Mais, messieurs, j’ai demandé la parole lorsque M. le ministre des travaux publics a dit que si nous ne votions pas ce canal, nous renverserions tout à fait l’équilibre industriel et commercial qui doit résulter de l’ensemble de ses propositions. M. le ministre a fait cette observation en se plaçant au point de vue des bassins houillers, je pense ; mais je crois qu’il y a un autre équilibre à maintenir, un autre équilibre à respecter, c’est l’équilibre commercial proprement dit, l’équilibre de nos moyens de transport, autant par les fleuves, rivières et canaux, que par le chemin de fer. Eh bien, si le désir de maintenir cet équilibre est si prononcé chez M. le ministre, j’espère que ce désir ne s’affaiblira pas lorsque nous aurons à voter sur d’autres voies de communication qui font aussi partie du grand travail dont il s’agit. Je n’entrerai pas maintenant dans tous les détails des observations que j’aurai à faire à cet égard ; je crois que l’occasion de vous les soumettre se présentera beaucoup mieux, lorsque nous nous occuperons, par exemple, du canal de Jemmapes à Alost.

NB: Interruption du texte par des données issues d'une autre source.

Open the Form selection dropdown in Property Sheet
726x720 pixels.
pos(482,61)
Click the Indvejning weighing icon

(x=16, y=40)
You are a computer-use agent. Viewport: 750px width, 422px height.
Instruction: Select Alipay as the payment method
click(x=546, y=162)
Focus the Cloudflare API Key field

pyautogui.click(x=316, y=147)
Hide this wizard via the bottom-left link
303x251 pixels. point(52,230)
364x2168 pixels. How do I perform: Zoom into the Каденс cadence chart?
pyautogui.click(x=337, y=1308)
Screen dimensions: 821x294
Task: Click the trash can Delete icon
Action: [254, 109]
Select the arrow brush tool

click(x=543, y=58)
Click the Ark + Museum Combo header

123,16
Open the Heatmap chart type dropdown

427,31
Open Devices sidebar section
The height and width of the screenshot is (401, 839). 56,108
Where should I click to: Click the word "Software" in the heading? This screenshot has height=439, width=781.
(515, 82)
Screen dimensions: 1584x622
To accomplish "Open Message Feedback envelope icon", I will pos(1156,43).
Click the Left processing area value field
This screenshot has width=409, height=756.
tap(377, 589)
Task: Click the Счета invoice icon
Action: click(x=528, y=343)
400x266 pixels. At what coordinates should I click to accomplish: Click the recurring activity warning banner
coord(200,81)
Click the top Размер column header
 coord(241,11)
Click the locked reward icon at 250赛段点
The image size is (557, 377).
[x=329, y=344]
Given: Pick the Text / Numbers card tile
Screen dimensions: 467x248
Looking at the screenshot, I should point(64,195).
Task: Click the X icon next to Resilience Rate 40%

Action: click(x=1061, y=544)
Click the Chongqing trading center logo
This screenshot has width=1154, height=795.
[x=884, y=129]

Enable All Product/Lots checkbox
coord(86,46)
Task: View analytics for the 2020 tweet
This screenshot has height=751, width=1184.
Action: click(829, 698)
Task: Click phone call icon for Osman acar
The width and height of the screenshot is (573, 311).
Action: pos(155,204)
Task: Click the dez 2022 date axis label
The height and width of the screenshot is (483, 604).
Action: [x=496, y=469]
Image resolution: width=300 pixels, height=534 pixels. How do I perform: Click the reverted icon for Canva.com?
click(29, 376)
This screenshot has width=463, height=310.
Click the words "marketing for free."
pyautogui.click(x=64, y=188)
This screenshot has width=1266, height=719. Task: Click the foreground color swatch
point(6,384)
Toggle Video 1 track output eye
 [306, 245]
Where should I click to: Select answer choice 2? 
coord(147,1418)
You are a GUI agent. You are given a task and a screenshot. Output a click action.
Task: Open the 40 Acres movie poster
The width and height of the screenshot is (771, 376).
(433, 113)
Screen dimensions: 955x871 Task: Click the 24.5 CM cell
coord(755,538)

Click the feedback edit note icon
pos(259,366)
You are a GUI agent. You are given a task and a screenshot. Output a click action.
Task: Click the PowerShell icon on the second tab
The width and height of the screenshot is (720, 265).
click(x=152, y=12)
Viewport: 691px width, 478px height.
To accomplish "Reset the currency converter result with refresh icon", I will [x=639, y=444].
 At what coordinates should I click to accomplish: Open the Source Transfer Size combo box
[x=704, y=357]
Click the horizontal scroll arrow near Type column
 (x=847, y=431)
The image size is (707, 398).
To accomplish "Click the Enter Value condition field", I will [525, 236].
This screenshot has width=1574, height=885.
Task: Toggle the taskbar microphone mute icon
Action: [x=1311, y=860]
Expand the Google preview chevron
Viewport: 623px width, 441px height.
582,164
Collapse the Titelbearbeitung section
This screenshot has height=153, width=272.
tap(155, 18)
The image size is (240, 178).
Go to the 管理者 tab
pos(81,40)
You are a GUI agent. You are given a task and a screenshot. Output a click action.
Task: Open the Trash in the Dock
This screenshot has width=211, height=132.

Si j’en dis un mot maintenant, c’est pour fixer sur ce point l’attention de M. le ministre. Depuis quelques temps, messieurs, on apporte beaucoup de changements à la situation des centres commerciaux du pays, mais tout se fait d’un seul côté, et rien ne se fait de l’autre ; si l’on veut qu’il y ait équilibre, il faut qu’on fasse la même chose pour les différents intérêts qui se trouvent en présence. Quand on fait le chemin de fer de Jurbise à Tournay, par exemple, on le fait au préjudice d’une grande province. Que l’on ne parle donc point d’équilibre ! Si l’on veut qu’il y ait équilibre, il faut qu’on ajoute un travail aux projets qui nous sont soumis. Je ne dirai pas beaucoup de ce travail aussi longtemps que je n’aurai pas entendu, en ce qui le concerne, la voix de M. le ministre. Je me borne à dire qu’il doit y avoir à l’étude d’autres projets que ceux dont nous seront saisis, et c’est seulement lorsque ces projets seront présentés à la chambre que M. le ministre pourra tenir le langage qu’il a tenu en parlant de l’équilibre commercial. Je ne m’étendrai pas davantage sur ce point ; je compte y revenir dans la discussion du canal de Jemmapes à Alost.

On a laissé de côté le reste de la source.